Art by Mariana Crottollini (Argentina)

…perhaps that “lonely Don Quixote” was what the English journalist saw in his criticism that day. Don’t know.

How to Escape from Fortune

By Guillermo Cides

You’re young, and you don’t care. But as you get older, you start to summarize your own story. To understand it, to consider it. And, like young people, to not care.
In my case, which, let’s agree, doesn’t matter too much, I had to experience unthinkable things in this crazy life that is music. Basically, I could say that I was in all those places, at those parties, with those people, in those stages, in those situations.
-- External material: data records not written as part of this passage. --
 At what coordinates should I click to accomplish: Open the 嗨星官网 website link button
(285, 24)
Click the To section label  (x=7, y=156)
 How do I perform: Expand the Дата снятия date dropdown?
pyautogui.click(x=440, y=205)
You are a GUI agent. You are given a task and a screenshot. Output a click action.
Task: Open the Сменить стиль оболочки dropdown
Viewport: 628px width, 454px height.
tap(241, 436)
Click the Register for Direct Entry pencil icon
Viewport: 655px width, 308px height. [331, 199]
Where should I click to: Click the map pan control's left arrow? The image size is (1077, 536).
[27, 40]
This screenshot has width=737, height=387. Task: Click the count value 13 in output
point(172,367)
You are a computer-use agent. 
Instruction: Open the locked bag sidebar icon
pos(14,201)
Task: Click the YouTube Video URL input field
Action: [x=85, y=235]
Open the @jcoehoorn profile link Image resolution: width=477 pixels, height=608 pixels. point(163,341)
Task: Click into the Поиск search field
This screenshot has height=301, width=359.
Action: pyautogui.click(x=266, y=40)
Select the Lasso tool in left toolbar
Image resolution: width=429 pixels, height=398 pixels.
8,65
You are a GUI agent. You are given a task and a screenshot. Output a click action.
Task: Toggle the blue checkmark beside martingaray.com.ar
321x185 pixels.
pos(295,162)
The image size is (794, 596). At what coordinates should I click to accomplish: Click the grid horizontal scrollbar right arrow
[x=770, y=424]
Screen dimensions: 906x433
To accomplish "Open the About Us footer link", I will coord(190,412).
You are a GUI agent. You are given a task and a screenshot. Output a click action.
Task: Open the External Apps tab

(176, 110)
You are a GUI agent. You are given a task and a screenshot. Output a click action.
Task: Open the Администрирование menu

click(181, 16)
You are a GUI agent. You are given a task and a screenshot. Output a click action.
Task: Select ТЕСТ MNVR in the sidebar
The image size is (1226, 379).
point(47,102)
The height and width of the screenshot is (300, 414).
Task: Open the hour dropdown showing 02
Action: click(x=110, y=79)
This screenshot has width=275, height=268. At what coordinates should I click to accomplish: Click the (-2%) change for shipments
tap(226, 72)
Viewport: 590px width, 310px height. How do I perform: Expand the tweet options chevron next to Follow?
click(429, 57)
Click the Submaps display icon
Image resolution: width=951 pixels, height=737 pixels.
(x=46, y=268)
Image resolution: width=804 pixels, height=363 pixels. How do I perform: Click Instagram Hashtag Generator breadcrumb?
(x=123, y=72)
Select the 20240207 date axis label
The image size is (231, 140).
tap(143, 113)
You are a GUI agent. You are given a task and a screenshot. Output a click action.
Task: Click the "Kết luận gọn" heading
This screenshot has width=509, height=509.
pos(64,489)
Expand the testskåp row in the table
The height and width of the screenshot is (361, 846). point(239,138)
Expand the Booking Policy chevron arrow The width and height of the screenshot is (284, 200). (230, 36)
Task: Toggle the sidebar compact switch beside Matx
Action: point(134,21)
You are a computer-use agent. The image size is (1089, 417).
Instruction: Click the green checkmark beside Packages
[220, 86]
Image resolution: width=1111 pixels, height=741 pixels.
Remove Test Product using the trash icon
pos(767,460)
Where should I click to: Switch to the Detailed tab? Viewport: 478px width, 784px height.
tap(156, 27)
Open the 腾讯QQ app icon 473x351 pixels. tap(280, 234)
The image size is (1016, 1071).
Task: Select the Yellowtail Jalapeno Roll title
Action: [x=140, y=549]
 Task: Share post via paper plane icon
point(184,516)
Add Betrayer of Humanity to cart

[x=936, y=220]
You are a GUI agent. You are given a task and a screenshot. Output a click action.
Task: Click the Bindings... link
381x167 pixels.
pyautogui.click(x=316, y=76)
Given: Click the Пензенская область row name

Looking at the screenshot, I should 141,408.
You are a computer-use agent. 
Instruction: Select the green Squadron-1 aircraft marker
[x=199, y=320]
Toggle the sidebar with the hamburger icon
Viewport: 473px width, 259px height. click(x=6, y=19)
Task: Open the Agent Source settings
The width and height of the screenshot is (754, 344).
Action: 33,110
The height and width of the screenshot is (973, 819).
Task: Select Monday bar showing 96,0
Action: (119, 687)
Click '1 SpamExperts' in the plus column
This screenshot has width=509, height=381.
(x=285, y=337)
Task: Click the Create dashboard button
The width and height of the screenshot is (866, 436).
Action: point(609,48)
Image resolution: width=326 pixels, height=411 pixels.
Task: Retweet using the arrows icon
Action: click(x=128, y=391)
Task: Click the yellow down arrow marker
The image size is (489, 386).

But the most relevant thing—I insist, if there is anything relevant—is that I never tried to be there.
Living then in the south of the world, far from technology and the latest news, without money, and with the simple curiosity of a young Argentine who wants to say something but doesn’t know how, I discovered my voice on the Stick, an instrument of which little or nothing was known. I learned without teachers, guides, albums, or references. I gave the first solo concert ever in Argentina, possibly one of the few in the world at the time. But for me, the world was too big. I recorded my first album without knowing how a Stick should sound like, discovering fire alone. I sent a cassette (!) to Stick inventor Emmett Chapman when I found out there was a Stick inventor. When the album came out, Chapman included my record on every Stick sold at the time as a way of showing what the Stick could play. However, that album had been recorded without knowing what music could be played with the Stick.
An Argentine promoter believed in me—Aquiles Sojo—and began placing me as an opening act for big bands—E. L. & Palmer, Rick Wakeman, Jethro Tull, etc. There I was, standing alone with my instrument in front of thousands of people, offering a concert concept that even I didn’t know was possible while in England, the Classic Rock Society magazine reviewed my first work, “The Inner World of the Planets,” with a summary that still perplexes me today due to its unexpectedness: “Cides puts the latest works of Tony Levin and Trey Gunn to shame”, the article said. Beyond the fact that the comparison was horrible and that was not what I was looking for, I also did not understand well why a British journalist would pay attention to a hidden and unpretentious musician from the south of the world.
From those days to today, he has had me experience surreal things. You name them: 10-concert tour with Roger Hodgson? I was there. Know many of the heroes of Argentine national rock? There too. Interviews and appearances in national newspapers and television? All of them. Until the day a group of kids rang the doorbell at my house to verify that it was true that the “Stick man” lived there. I was then afraid of losing my privacy. Maybe that’s why I started looking for new places—to be anonymous, like in the beginning. Spain, Colombia, Holland, and other countries saw this man who escaped from his fortune pass by with his Stick as a spear. I started playing with foreign artists who called me for tours. They were great moments. But others are incomprehensible to me. Even a self-conscious drummer literally told me, “I deserve more money than you. I am better than you. I have a higher level. [sic]”. I always found it curious that someone who had played with Peter Gabriel and who had called me to play felt “musically threatened” by an Argentinian who only played the Stick the best way he knew how. I was afraid of the world again. I responded literally: “It’s true. I’m still learning” and I left again. I still have his emails with a late and poorly made apology.
From a distance, I think that perhaps that “lonely Don Quixote musician” was what the British journalist saw in his review that day. Don’t know. And like the quixote from La Mancha, there is a world of mills that I do not understand, full of “high levels” and “the best and worst ones”. A world of egos and successes that is not part of my culture. Maybe that’s why Latin music has that strength and honesty: because we don’t care and we never will. And when music is made out of necessity, honest music is born. And the rest are windmills.
Today, after finishing the 40 concerts of my Silent Tour and being stuck in the recording studio where I spend my hours recording records that will be possible anonymous -or listening to Bill Evans-, I cannot accept invitations from musicians who has not had children. Because I no longer believe in leaders who have not had children, children are the ones who teach you and no one else. I just believe in work and in the absurd and wonderful attempt to leave for posterity things that do not die with time, and some way of playing or composing. Some melody that can survive even after me and my name, traveling eternally in an endless universe of silent stars.
That and nothing more, is the music.
The history, if it is worthy of standing on its own, is like water: it cannot be hidden and I, like each of you, could write a book, and we would surely share chapters in common. But we won’t, for one simple reason: because it doesn’t matter anymore.
And because we are not better than anyone.

G.C.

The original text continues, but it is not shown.